As soon as the line containing "www.electricvehiclechargers.shop (927, 1722)" appears in the material below, start returning lines exactly, and end with the line containing "orders@thomased.co.uk | (825, 38)".

===== INFORMATION GIVEN

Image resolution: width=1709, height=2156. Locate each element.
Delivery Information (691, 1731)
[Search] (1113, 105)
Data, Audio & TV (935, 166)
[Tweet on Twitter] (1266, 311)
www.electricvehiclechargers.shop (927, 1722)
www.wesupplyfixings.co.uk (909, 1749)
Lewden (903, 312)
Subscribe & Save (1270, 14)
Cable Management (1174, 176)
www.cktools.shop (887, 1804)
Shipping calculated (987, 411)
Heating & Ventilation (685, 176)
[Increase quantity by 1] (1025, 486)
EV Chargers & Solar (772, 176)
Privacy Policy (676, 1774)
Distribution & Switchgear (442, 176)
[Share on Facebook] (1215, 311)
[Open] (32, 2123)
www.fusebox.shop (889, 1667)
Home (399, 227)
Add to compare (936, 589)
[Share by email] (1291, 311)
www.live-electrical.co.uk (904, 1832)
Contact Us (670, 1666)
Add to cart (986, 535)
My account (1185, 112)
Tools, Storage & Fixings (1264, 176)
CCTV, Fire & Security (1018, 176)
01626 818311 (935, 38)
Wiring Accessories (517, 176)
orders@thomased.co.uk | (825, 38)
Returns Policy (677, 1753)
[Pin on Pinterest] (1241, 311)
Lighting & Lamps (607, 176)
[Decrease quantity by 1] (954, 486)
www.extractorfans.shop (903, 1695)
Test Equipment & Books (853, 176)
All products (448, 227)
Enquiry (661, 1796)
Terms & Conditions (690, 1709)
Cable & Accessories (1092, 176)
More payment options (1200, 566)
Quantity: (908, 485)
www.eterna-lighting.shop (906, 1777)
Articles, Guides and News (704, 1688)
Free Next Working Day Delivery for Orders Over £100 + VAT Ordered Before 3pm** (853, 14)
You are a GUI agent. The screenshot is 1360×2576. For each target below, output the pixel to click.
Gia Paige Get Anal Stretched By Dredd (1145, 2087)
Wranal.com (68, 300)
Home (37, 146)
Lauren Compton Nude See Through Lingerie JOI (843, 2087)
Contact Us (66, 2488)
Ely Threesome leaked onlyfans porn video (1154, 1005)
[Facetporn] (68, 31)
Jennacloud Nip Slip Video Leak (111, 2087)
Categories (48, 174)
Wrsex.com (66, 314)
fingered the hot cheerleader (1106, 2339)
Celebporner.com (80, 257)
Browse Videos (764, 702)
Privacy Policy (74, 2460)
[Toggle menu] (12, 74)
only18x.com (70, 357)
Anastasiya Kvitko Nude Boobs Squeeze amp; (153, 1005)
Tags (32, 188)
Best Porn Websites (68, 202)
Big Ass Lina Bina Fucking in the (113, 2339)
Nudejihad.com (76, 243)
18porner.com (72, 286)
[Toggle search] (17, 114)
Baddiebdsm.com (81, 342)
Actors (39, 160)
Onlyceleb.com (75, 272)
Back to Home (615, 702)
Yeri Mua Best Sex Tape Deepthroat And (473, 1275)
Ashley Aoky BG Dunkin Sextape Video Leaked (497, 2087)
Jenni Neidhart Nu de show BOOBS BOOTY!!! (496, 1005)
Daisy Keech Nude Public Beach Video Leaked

==========

**WRITTEN RESPONSE:**
www.electricvehiclechargers.shop (927, 1722)
www.wesupplyfixings.co.uk (909, 1749)
Lewden (903, 312)
Subscribe & Save (1270, 14)
Cable Management (1174, 176)
www.cktools.shop (887, 1804)
Shipping calculated (987, 411)
Heating & Ventilation (685, 176)
[Increase quantity by 1] (1025, 486)
EV Chargers & Solar (772, 176)
Privacy Policy (676, 1774)
Distribution & Switchgear (442, 176)
[Share on Facebook] (1215, 311)
[Open] (32, 2123)
www.fusebox.shop (889, 1667)
Home (399, 227)
Add to compare (936, 589)
[Share by email] (1291, 311)
www.live-electrical.co.uk (904, 1832)
Contact Us (670, 1666)
Add to cart (986, 535)
My account (1185, 112)
Tools, Storage & Fixings (1264, 176)
CCTV, Fire & Security (1018, 176)
01626 818311 (935, 38)
Wiring Accessories (517, 176)
orders@thomased.co.uk | (825, 38)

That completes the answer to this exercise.